Wie sehr es ihr zur Gewohnheit geworden war, ständig in die Vergangenheit zu reisen, spürte sie in den folgenden Tagen. Sie vermisste ihre Freunde und stand mehr als nur einmal vor dem Brunnen, aber sie blieb standhaft. Sie würde bald mit ihrer Ausbildung anfangen, sie war von einem Heilpraktiker, der ganz in der Nähe seine Praxis hatte, als Schülerin akzeptiert worden. Sie hatte von ihm schon eine Liste bekommen mit Dingen, die sie besorgen musste, und war vollauf beschäftigt, Bücher und Utensilien für ihre Ausbildung zu besorgen.
Doch eines Nachts konnte sie ihre Trauer nicht mehr unterdrücken und sie weinte bitterlichst in ihr Kissen. Vielleicht würde sie in den nächsten vier Jahren nicht in die Vergangenheit reisen können, weil die Gefahr zu groß war in einen Kampf verwickelt zu werden. Längere Abwesenheit konnte sie nicht länger riskieren.
Aber wenn sie tief in sich hineinhorchte, war der Grund ihrer Trauer etwas anderes.
Warum tut er mir das an? Warum muss ich mich in jemanden verlieben, dessen Herz schon vergeben ist? Es tut so weh!
Warum ist mir das alles passiert?
Diese Frage hatte sie sich schon oft gestellt, aber sich bis jetzt noch nicht wirklich damit auseinandergesetzt. Sie philosophierte über die Ungerechtigkeit, die nur ihr allein widerfahren war und hatte am Ende sogar einen Sündenbock gefunden.
Naraku!.
Er ist der Grund für mein Leid!
Wenn es ihn nicht gegeben hätte, wären Inu Yasha und Kikyou glücklich miteinander geworden und sie wäre nicht in mir widergeboren worden.

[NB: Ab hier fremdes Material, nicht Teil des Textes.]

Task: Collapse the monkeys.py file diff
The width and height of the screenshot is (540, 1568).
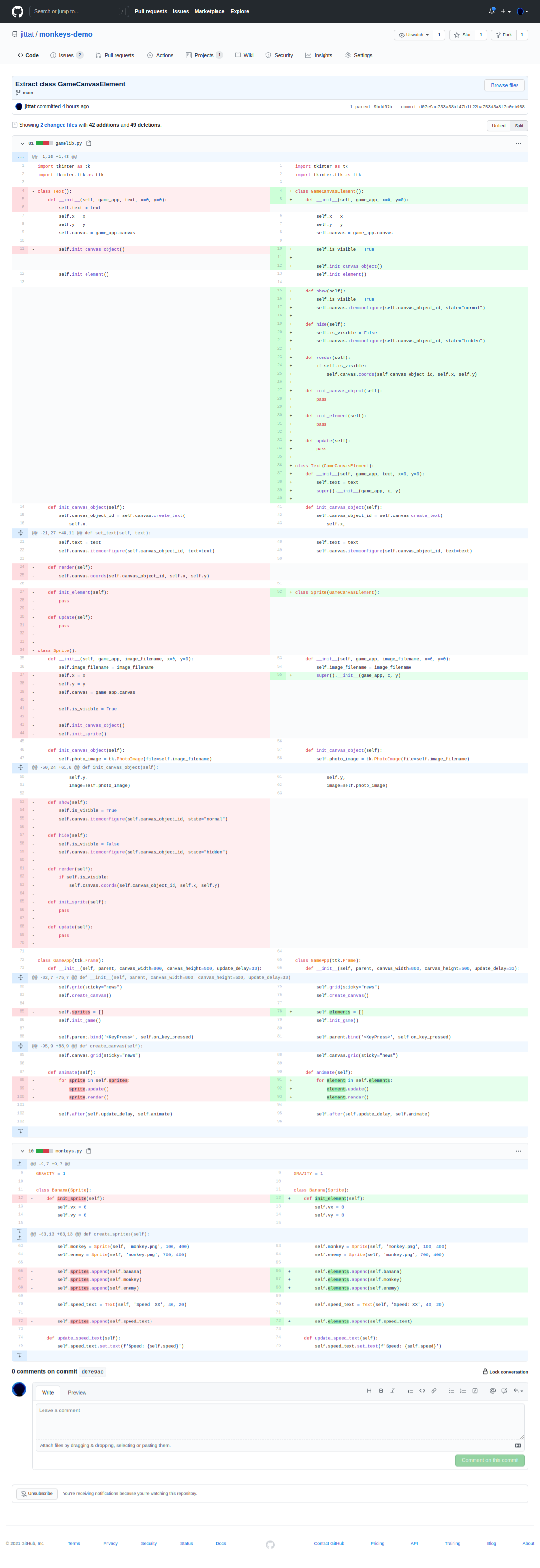Action: tap(22, 1151)
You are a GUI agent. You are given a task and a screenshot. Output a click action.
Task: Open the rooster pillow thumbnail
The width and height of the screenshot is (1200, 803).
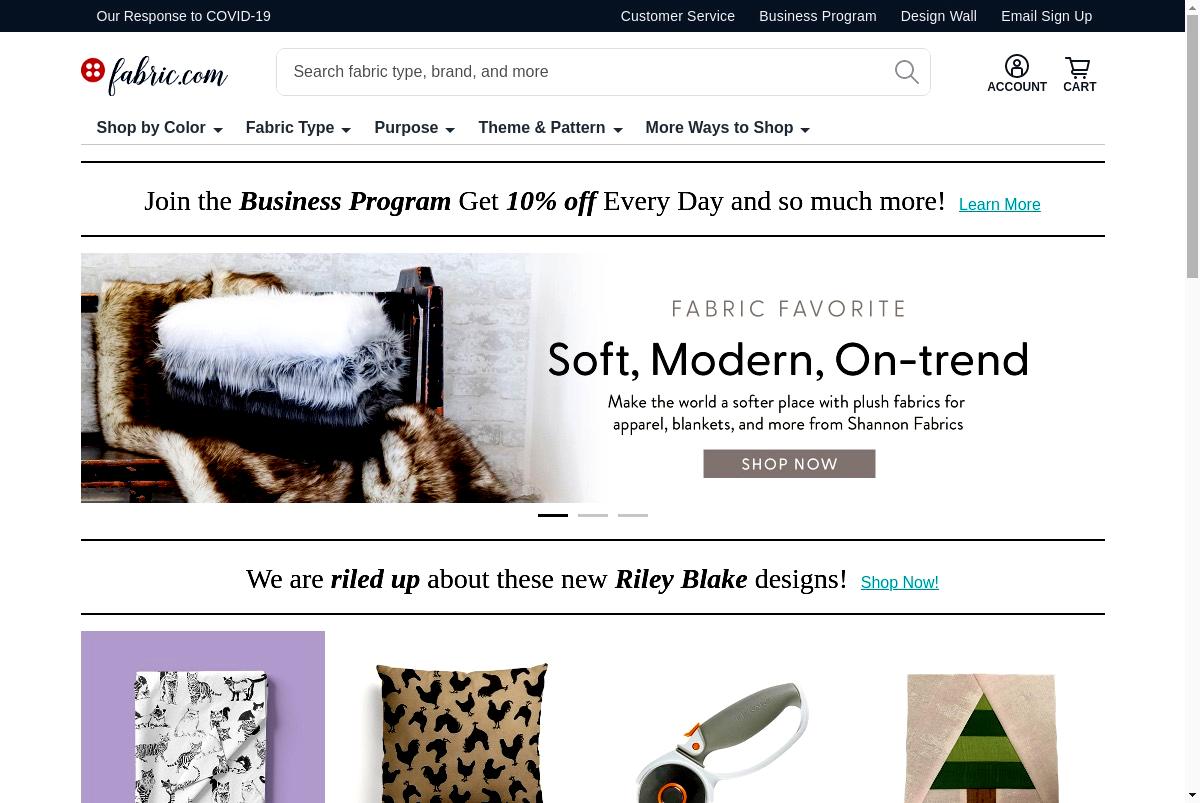461,717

Sangos Familie wäre noch am Leben und Miroku wäre nicht verflucht worden.
Wenn Naraku nicht existiert hätte, wäre ich niemals in die Vergangenheit gereist und Inu Yasha begegnet. Mein Herz würde nicht so weh tun. Jeder von uns wäre glücklicher.
„ICH WÜNSCHE MIR AUS TIEFSTEM HERZEN, DASS ES NARAKU NIEMALS GEGEBEN HÄTTE!", brüllte Kagome in ihr Kissen. Auf ihrem Nachttisch begann auf einmal das Juwel zu glühen. Kagome hob verwundert ihren Kopf. „Was ist denn jetzt los?"
Draußen, auf dem Dach, saß ein besorgter Freund. Inu Yasha war sofort in die Zukunft gereist, nachdem Sango ihm die Münze gegeben hatte. Er wollte sich entschuldigen und ihr versichern, dass es ihm gut ging. Doch nun sah er sie weinen. Er war noch nie gegen ihr Leid gefeit gewesen. Kagome hatte schon oft geweint, sich Sorgen gemacht, war wütend gewesen, aber so verzweifelt war sie noch nie gewesen. Schließlich hielt er es nicht mehr aus, es war ihm egal, ob sie sauer auf ihn sein würde, die Bannkette war weg, also was musste er fürchten? Er schwang sich vom Dach, öffnete vorsichtig ihr Fenster und sprang leise in ihr Zimmer. Doch als sein Blick auf seine Freundin fiel, erstarrte er. Das Juwel auf ihrem Nachttisch glühte und Kagome starrte es bewegungslos an . Das bedeutete nichts gutes. „Kagome? Kagome! Verdammt, komm wieder zu dir!" Er wollte zu ihr und sie schüttlen, doch eine Barriere hinderte ihn daran und er wurde zurückgeschleudert. Bewusstlos blieb er auf dem Boden liegen.